What is being asked » Every record must be copied exactly, from first line to last.
:: Working data ::
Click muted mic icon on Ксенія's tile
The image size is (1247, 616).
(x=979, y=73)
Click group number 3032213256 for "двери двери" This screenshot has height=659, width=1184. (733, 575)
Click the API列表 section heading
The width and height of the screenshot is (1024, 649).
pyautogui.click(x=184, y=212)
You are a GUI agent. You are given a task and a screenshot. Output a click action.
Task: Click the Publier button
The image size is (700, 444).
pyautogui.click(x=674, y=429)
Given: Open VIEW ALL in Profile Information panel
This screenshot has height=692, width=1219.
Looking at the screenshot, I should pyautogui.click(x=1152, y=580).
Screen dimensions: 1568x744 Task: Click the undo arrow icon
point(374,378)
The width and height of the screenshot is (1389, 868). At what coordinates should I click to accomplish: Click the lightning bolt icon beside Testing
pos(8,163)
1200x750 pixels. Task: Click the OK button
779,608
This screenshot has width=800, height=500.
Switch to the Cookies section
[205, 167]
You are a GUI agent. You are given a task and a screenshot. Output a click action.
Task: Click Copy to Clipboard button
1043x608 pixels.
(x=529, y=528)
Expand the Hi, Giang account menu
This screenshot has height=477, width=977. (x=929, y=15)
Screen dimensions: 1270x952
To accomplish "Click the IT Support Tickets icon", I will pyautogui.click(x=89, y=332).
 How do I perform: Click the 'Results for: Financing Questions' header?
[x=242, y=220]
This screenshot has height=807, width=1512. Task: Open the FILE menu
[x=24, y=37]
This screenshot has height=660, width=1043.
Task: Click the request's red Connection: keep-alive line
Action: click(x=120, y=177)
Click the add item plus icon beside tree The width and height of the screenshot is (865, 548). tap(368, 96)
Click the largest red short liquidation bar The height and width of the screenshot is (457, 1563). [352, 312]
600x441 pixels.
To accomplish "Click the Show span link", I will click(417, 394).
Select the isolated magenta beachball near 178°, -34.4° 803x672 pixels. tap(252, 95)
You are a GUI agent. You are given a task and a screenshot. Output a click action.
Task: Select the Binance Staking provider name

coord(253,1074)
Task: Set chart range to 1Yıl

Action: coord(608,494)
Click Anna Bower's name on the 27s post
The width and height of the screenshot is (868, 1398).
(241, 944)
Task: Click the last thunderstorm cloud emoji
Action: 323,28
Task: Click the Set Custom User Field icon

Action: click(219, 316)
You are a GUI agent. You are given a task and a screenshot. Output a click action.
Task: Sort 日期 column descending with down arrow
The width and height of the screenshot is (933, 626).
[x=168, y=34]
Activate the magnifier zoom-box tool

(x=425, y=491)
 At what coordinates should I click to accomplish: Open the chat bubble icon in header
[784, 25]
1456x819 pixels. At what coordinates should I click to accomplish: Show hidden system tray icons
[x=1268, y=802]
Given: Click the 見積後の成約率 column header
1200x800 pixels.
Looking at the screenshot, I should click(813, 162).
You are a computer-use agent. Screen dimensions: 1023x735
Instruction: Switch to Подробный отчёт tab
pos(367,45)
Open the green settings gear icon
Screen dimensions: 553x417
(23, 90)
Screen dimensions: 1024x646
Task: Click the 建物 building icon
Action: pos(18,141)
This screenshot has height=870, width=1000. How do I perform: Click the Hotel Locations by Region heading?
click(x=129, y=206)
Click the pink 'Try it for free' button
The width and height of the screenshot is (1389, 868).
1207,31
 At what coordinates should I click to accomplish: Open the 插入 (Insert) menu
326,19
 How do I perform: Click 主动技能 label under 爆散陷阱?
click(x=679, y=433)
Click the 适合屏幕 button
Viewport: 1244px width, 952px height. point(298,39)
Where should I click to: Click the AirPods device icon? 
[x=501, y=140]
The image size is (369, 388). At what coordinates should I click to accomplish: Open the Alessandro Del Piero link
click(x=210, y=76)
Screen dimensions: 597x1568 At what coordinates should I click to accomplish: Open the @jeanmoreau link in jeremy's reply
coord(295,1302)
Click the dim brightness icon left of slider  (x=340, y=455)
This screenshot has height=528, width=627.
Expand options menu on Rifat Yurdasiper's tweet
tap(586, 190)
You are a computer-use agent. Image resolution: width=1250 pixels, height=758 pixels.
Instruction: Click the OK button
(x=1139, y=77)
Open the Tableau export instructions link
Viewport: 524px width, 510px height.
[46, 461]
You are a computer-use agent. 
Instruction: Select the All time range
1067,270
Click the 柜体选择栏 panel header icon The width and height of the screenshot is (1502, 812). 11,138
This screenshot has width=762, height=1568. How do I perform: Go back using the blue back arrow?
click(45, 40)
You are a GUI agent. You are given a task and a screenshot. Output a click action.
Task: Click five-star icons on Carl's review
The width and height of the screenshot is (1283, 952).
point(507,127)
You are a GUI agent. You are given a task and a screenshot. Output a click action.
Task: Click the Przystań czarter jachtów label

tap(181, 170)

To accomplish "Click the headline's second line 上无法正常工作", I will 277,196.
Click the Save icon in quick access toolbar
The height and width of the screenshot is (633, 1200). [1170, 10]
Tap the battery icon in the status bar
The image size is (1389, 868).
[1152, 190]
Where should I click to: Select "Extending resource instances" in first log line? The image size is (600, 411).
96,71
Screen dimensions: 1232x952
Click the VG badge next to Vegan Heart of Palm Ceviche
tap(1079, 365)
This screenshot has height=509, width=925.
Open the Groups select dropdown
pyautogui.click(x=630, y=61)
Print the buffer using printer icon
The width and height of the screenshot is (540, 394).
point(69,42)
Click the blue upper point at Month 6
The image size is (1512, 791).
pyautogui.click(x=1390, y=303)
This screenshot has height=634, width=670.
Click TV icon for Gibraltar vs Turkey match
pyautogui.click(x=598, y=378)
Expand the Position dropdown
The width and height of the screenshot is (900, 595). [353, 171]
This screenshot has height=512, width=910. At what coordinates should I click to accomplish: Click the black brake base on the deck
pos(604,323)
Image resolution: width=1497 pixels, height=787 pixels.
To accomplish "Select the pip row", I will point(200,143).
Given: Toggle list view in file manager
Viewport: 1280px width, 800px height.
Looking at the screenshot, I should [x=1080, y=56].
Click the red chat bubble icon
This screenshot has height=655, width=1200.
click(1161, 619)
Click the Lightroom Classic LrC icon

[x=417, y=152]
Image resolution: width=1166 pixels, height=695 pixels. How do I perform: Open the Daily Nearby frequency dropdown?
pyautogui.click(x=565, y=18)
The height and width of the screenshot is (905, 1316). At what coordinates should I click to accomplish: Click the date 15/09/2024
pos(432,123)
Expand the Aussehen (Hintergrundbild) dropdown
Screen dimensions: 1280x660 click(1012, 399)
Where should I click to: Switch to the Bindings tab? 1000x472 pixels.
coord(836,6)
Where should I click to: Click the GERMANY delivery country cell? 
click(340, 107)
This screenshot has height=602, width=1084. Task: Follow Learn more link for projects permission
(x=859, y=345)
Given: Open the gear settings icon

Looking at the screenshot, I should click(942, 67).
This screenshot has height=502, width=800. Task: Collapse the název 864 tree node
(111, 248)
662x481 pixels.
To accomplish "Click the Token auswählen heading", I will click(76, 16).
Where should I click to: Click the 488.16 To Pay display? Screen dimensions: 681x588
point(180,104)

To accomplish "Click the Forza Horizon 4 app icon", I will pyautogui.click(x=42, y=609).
:::
Response area »
Click muted mic icon on Ксенія's tile
The image size is (1247, 616).
(x=979, y=73)
Click group number 3032213256 for "двери двери" This screenshot has height=659, width=1184. (733, 575)
Click the API列表 section heading
The width and height of the screenshot is (1024, 649).
pyautogui.click(x=184, y=212)
You are a GUI agent. You are given a task and a screenshot. Output a click action.
Task: Click the Publier button
The image size is (700, 444).
pyautogui.click(x=674, y=429)
Given: Open VIEW ALL in Profile Information panel
This screenshot has height=692, width=1219.
Looking at the screenshot, I should pyautogui.click(x=1152, y=580).
Screen dimensions: 1568x744 Task: Click the undo arrow icon
point(374,378)
The width and height of the screenshot is (1389, 868). At what coordinates should I click to accomplish: Click the lightning bolt icon beside Testing
pos(8,163)
1200x750 pixels. Task: Click the OK button
779,608
This screenshot has width=800, height=500.
Switch to the Cookies section
[205, 167]
You are a GUI agent. You are given a task and a screenshot. Output a click action.
Task: Click Copy to Clipboard button
1043x608 pixels.
(x=529, y=528)
Expand the Hi, Giang account menu
This screenshot has height=477, width=977. (x=929, y=15)
Screen dimensions: 1270x952
To accomplish "Click the IT Support Tickets icon", I will pyautogui.click(x=89, y=332).
 How do I perform: Click the 'Results for: Financing Questions' header?
[x=242, y=220]
This screenshot has height=807, width=1512. Task: Open the FILE menu
[x=24, y=37]
This screenshot has height=660, width=1043.
Task: Click the request's red Connection: keep-alive line
Action: click(x=120, y=177)
Click the add item plus icon beside tree The width and height of the screenshot is (865, 548). tap(368, 96)
Click the largest red short liquidation bar The height and width of the screenshot is (457, 1563). [352, 312]
600x441 pixels.
To accomplish "Click the Show span link", I will click(417, 394).
Select the isolated magenta beachball near 178°, -34.4° 803x672 pixels. tap(252, 95)
You are a GUI agent. You are given a task and a screenshot. Output a click action.
Task: Select the Binance Staking provider name

coord(253,1074)
Task: Set chart range to 1Yıl

Action: coord(608,494)
Click Anna Bower's name on the 27s post
The width and height of the screenshot is (868, 1398).
(241, 944)
Task: Click the last thunderstorm cloud emoji
Action: 323,28
Task: Click the Set Custom User Field icon

Action: click(219, 316)
You are a GUI agent. You are given a task and a screenshot. Output a click action.
Task: Sort 日期 column descending with down arrow
The width and height of the screenshot is (933, 626).
[x=168, y=34]
Activate the magnifier zoom-box tool

(x=425, y=491)
 At what coordinates should I click to accomplish: Open the chat bubble icon in header
[784, 25]
1456x819 pixels. At what coordinates should I click to accomplish: Show hidden system tray icons
[x=1268, y=802]
Given: Click the 見積後の成約率 column header
1200x800 pixels.
Looking at the screenshot, I should click(813, 162).
You are a computer-use agent. Screen dimensions: 1023x735
Instruction: Switch to Подробный отчёт tab
pos(367,45)
Open the green settings gear icon
Screen dimensions: 553x417
(23, 90)
Screen dimensions: 1024x646
Task: Click the 建物 building icon
Action: pos(18,141)
This screenshot has height=870, width=1000. How do I perform: Click the Hotel Locations by Region heading?
click(x=129, y=206)
Click the pink 'Try it for free' button
The width and height of the screenshot is (1389, 868).
1207,31
 At what coordinates should I click to accomplish: Open the 插入 (Insert) menu
326,19
 How do I perform: Click 主动技能 label under 爆散陷阱?
click(x=679, y=433)
Click the 适合屏幕 button
Viewport: 1244px width, 952px height. point(298,39)
Where should I click to: Click the AirPods device icon? 
[x=501, y=140]
The image size is (369, 388). At what coordinates should I click to accomplish: Open the Alessandro Del Piero link
click(x=210, y=76)
Screen dimensions: 597x1568 At what coordinates should I click to accomplish: Open the @jeanmoreau link in jeremy's reply
coord(295,1302)
Click the dim brightness icon left of slider  (x=340, y=455)
This screenshot has height=528, width=627.
Expand options menu on Rifat Yurdasiper's tweet
tap(586, 190)
You are a computer-use agent. Image resolution: width=1250 pixels, height=758 pixels.
Instruction: Click the OK button
(x=1139, y=77)
Open the Tableau export instructions link
Viewport: 524px width, 510px height.
[46, 461]
You are a computer-use agent. 
Instruction: Select the All time range
1067,270
Click the 柜体选择栏 panel header icon The width and height of the screenshot is (1502, 812). 11,138
This screenshot has width=762, height=1568. How do I perform: Go back using the blue back arrow?
click(45, 40)
You are a GUI agent. You are given a task and a screenshot. Output a click action.
Task: Click five-star icons on Carl's review
The width and height of the screenshot is (1283, 952).
point(507,127)
You are a GUI agent. You are given a task and a screenshot. Output a click action.
Task: Click the Przystań czarter jachtów label

tap(181, 170)

To accomplish "Click the headline's second line 上无法正常工作", I will 277,196.
Click the Save icon in quick access toolbar
The height and width of the screenshot is (633, 1200). [1170, 10]
Tap the battery icon in the status bar
The image size is (1389, 868).
[1152, 190]
Where should I click to: Select "Extending resource instances" in first log line? The image size is (600, 411).
96,71
Screen dimensions: 1232x952
Click the VG badge next to Vegan Heart of Palm Ceviche
tap(1079, 365)
This screenshot has height=509, width=925.
Open the Groups select dropdown
pyautogui.click(x=630, y=61)
Print the buffer using printer icon
The width and height of the screenshot is (540, 394).
point(69,42)
Click the blue upper point at Month 6
The image size is (1512, 791).
pyautogui.click(x=1390, y=303)
This screenshot has height=634, width=670.
Click TV icon for Gibraltar vs Turkey match
pyautogui.click(x=598, y=378)
Expand the Position dropdown
The width and height of the screenshot is (900, 595). [353, 171]
This screenshot has height=512, width=910. At what coordinates should I click to accomplish: Click the black brake base on the deck
pos(604,323)
Image resolution: width=1497 pixels, height=787 pixels.
To accomplish "Select the pip row", I will point(200,143).
Given: Toggle list view in file manager
Viewport: 1280px width, 800px height.
Looking at the screenshot, I should [x=1080, y=56].
Click the red chat bubble icon
This screenshot has height=655, width=1200.
click(1161, 619)
Click the Lightroom Classic LrC icon

[x=417, y=152]
Image resolution: width=1166 pixels, height=695 pixels. How do I perform: Open the Daily Nearby frequency dropdown?
pyautogui.click(x=565, y=18)
The height and width of the screenshot is (905, 1316). At what coordinates should I click to accomplish: Click the date 15/09/2024
pos(432,123)
Expand the Aussehen (Hintergrundbild) dropdown
Screen dimensions: 1280x660 click(1012, 399)
Where should I click to: Switch to the Bindings tab? 1000x472 pixels.
coord(836,6)
Where should I click to: Click the GERMANY delivery country cell? 
click(340, 107)
This screenshot has height=602, width=1084. Task: Follow Learn more link for projects permission
(x=859, y=345)
Given: Open the gear settings icon

Looking at the screenshot, I should click(942, 67).
This screenshot has height=502, width=800. Task: Collapse the název 864 tree node
(111, 248)
662x481 pixels.
To accomplish "Click the Token auswählen heading", I will click(76, 16).
Where should I click to: Click the 488.16 To Pay display? Screen dimensions: 681x588
point(180,104)

To accomplish "Click the Forza Horizon 4 app icon", I will pyautogui.click(x=42, y=609).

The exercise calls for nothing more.